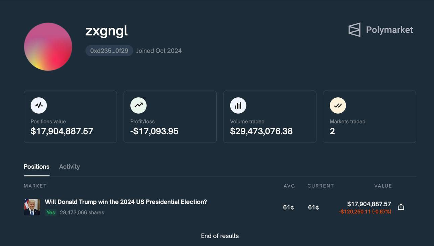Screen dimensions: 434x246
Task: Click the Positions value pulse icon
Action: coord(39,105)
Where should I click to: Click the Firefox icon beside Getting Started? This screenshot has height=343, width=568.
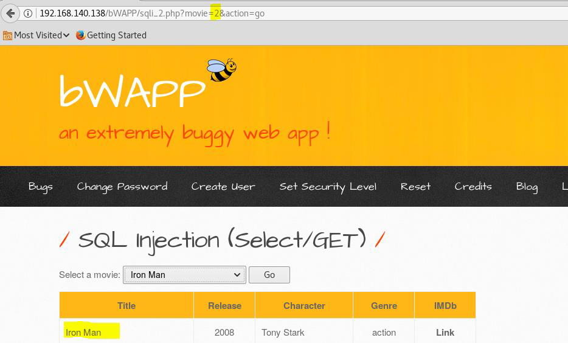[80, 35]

++++++

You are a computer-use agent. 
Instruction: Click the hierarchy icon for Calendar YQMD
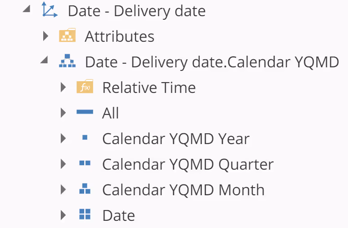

++++++

--- GIVEN INSTRUCTION ---
Pull out every line of the records that contains the word "Click". Case counts.

--- RESULT OF THE EXERCISE ---
Task: Click the Positions value pulse icon
Where should I click to: Click the Firefox icon beside Getting Started? This screenshot has height=343, width=568.
Instruction: Click the hierarchy icon for Calendar YQMD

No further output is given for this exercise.